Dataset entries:
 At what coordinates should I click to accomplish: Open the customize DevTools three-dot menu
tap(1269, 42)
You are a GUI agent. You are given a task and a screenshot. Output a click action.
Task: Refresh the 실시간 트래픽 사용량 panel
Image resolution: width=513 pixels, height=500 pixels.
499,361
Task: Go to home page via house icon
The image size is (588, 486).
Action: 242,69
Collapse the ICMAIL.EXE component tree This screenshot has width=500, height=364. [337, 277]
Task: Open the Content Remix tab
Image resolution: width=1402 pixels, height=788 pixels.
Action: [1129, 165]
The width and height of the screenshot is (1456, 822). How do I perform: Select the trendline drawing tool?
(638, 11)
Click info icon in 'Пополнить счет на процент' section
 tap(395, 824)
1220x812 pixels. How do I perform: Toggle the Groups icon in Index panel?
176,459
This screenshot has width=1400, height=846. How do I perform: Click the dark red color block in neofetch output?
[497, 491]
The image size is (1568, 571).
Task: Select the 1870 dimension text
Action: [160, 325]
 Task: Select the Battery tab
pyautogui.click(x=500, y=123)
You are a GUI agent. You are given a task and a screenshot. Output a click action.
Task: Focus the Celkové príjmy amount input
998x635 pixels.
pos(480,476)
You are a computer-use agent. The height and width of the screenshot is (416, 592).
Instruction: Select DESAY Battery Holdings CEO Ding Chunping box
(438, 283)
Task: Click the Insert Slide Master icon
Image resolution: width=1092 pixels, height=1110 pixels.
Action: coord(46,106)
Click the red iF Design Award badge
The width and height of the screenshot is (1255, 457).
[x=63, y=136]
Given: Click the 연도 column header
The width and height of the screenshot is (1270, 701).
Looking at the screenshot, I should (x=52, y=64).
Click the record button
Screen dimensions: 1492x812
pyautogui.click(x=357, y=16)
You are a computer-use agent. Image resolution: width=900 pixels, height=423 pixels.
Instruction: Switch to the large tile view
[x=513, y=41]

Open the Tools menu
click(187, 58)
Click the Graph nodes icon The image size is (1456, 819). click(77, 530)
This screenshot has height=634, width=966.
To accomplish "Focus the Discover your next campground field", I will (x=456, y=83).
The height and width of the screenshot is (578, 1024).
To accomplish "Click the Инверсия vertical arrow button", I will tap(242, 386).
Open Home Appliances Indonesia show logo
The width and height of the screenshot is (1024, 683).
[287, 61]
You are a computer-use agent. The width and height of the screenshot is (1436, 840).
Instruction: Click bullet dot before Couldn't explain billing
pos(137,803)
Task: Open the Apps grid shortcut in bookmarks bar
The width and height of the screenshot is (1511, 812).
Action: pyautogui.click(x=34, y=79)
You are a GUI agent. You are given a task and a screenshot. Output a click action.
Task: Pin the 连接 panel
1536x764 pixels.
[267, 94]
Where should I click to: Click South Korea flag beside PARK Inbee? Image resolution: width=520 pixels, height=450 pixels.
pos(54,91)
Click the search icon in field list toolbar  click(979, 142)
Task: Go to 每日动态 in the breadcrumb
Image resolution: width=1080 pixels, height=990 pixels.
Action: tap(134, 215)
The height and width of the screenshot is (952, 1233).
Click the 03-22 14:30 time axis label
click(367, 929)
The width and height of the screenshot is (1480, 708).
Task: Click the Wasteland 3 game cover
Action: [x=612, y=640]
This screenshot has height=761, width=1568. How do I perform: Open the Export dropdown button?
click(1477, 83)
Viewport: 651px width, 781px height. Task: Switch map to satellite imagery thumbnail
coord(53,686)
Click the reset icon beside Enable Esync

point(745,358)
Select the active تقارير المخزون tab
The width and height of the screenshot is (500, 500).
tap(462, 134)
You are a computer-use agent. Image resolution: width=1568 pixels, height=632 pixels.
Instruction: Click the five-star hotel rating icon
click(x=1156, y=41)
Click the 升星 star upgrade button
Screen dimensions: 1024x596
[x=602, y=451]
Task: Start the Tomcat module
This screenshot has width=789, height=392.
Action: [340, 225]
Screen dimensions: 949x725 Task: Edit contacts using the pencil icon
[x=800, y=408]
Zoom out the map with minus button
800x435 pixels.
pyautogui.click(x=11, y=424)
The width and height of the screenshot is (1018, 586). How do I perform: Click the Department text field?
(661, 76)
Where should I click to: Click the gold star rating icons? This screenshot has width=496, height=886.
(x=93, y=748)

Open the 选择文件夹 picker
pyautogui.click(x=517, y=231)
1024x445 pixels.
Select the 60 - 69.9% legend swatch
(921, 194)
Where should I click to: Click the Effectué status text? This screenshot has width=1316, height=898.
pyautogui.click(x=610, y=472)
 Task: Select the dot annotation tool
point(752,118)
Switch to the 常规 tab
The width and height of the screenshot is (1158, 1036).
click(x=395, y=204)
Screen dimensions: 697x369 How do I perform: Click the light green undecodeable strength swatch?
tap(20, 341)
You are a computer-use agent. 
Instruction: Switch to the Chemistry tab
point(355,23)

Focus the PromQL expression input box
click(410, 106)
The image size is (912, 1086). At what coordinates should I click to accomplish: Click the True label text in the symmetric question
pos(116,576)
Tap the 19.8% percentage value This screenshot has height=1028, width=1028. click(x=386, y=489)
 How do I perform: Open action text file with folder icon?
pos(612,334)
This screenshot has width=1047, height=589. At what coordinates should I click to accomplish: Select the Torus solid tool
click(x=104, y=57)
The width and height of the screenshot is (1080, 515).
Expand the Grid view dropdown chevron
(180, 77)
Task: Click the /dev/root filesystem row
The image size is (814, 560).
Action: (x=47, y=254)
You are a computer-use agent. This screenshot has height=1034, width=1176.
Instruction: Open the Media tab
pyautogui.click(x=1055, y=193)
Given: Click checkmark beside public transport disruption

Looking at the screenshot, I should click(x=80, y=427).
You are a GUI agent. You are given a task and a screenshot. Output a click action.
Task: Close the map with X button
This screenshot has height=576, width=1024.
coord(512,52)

**WORK TASK:** Retype all of the entries shown above, exactly.

**RESPONSE TO THE EXERCISE:**
 At what coordinates should I click to accomplish: Open the customize DevTools three-dot menu
tap(1269, 42)
You are a GUI agent. You are given a task and a screenshot. Output a click action.
Task: Refresh the 실시간 트래픽 사용량 panel
Image resolution: width=513 pixels, height=500 pixels.
499,361
Task: Go to home page via house icon
The image size is (588, 486).
Action: 242,69
Collapse the ICMAIL.EXE component tree This screenshot has width=500, height=364. [337, 277]
Task: Open the Content Remix tab
Image resolution: width=1402 pixels, height=788 pixels.
Action: [1129, 165]
The width and height of the screenshot is (1456, 822). How do I perform: Select the trendline drawing tool?
(638, 11)
Click info icon in 'Пополнить счет на процент' section
 tap(395, 824)
1220x812 pixels. How do I perform: Toggle the Groups icon in Index panel?
176,459
This screenshot has width=1400, height=846. How do I perform: Click the dark red color block in neofetch output?
[497, 491]
The image size is (1568, 571).
Task: Select the 1870 dimension text
Action: [160, 325]
 Task: Select the Battery tab
pyautogui.click(x=500, y=123)
You are a GUI agent. You are given a task and a screenshot. Output a click action.
Task: Focus the Celkové príjmy amount input
998x635 pixels.
pos(480,476)
You are a computer-use agent. The height and width of the screenshot is (416, 592).
Instruction: Select DESAY Battery Holdings CEO Ding Chunping box
(438, 283)
Task: Click the Insert Slide Master icon
Image resolution: width=1092 pixels, height=1110 pixels.
Action: coord(46,106)
Click the red iF Design Award badge
The width and height of the screenshot is (1255, 457).
[x=63, y=136]
Given: Click the 연도 column header
The width and height of the screenshot is (1270, 701).
Looking at the screenshot, I should (x=52, y=64).
Click the record button
Screen dimensions: 1492x812
pyautogui.click(x=357, y=16)
You are a computer-use agent. Image resolution: width=900 pixels, height=423 pixels.
Instruction: Switch to the large tile view
[x=513, y=41]

Open the Tools menu
click(187, 58)
Click the Graph nodes icon The image size is (1456, 819). click(77, 530)
This screenshot has height=634, width=966.
To accomplish "Focus the Discover your next campground field", I will (x=456, y=83).
The height and width of the screenshot is (578, 1024).
To accomplish "Click the Инверсия vertical arrow button", I will tap(242, 386).
Open Home Appliances Indonesia show logo
The width and height of the screenshot is (1024, 683).
[287, 61]
You are a computer-use agent. The width and height of the screenshot is (1436, 840).
Instruction: Click bullet dot before Couldn't explain billing
pos(137,803)
Task: Open the Apps grid shortcut in bookmarks bar
The width and height of the screenshot is (1511, 812).
Action: pyautogui.click(x=34, y=79)
You are a GUI agent. You are given a task and a screenshot. Output a click action.
Task: Pin the 连接 panel
1536x764 pixels.
[267, 94]
Where should I click to: Click South Korea flag beside PARK Inbee? Image resolution: width=520 pixels, height=450 pixels.
pos(54,91)
Click the search icon in field list toolbar  click(979, 142)
Task: Go to 每日动态 in the breadcrumb
Image resolution: width=1080 pixels, height=990 pixels.
Action: tap(134, 215)
The height and width of the screenshot is (952, 1233).
Click the 03-22 14:30 time axis label
click(367, 929)
The width and height of the screenshot is (1480, 708).
Task: Click the Wasteland 3 game cover
Action: [x=612, y=640]
This screenshot has height=761, width=1568. How do I perform: Open the Export dropdown button?
click(1477, 83)
Viewport: 651px width, 781px height. Task: Switch map to satellite imagery thumbnail
coord(53,686)
Click the reset icon beside Enable Esync

point(745,358)
Select the active تقارير المخزون tab
The width and height of the screenshot is (500, 500).
tap(462, 134)
You are a computer-use agent. Image resolution: width=1568 pixels, height=632 pixels.
Instruction: Click the five-star hotel rating icon
click(x=1156, y=41)
Click the 升星 star upgrade button
Screen dimensions: 1024x596
[x=602, y=451]
Task: Start the Tomcat module
This screenshot has width=789, height=392.
Action: [340, 225]
Screen dimensions: 949x725 Task: Edit contacts using the pencil icon
[x=800, y=408]
Zoom out the map with minus button
800x435 pixels.
pyautogui.click(x=11, y=424)
The width and height of the screenshot is (1018, 586). How do I perform: Click the Department text field?
(661, 76)
Where should I click to: Click the gold star rating icons? This screenshot has width=496, height=886.
(x=93, y=748)

Open the 选择文件夹 picker
pyautogui.click(x=517, y=231)
1024x445 pixels.
Select the 60 - 69.9% legend swatch
(921, 194)
Where should I click to: Click the Effectué status text? This screenshot has width=1316, height=898.
pyautogui.click(x=610, y=472)
 Task: Select the dot annotation tool
point(752,118)
Switch to the 常规 tab
The width and height of the screenshot is (1158, 1036).
click(x=395, y=204)
Screen dimensions: 697x369 How do I perform: Click the light green undecodeable strength swatch?
tap(20, 341)
You are a computer-use agent. 
Instruction: Switch to the Chemistry tab
point(355,23)

Focus the PromQL expression input box
click(410, 106)
The image size is (912, 1086). At what coordinates should I click to accomplish: Click the True label text in the symmetric question
pos(116,576)
Tap the 19.8% percentage value This screenshot has height=1028, width=1028. click(x=386, y=489)
 How do I perform: Open action text file with folder icon?
pos(612,334)
This screenshot has width=1047, height=589. At what coordinates should I click to accomplish: Select the Torus solid tool
click(x=104, y=57)
The width and height of the screenshot is (1080, 515).
Expand the Grid view dropdown chevron
(180, 77)
Task: Click the /dev/root filesystem row
The image size is (814, 560).
Action: (x=47, y=254)
You are a computer-use agent. This screenshot has height=1034, width=1176.
Instruction: Open the Media tab
pyautogui.click(x=1055, y=193)
Given: Click checkmark beside public transport disruption

Looking at the screenshot, I should click(x=80, y=427).
You are a GUI agent. You are given a task and a screenshot. Output a click action.
Task: Close the map with X button
This screenshot has height=576, width=1024.
coord(512,52)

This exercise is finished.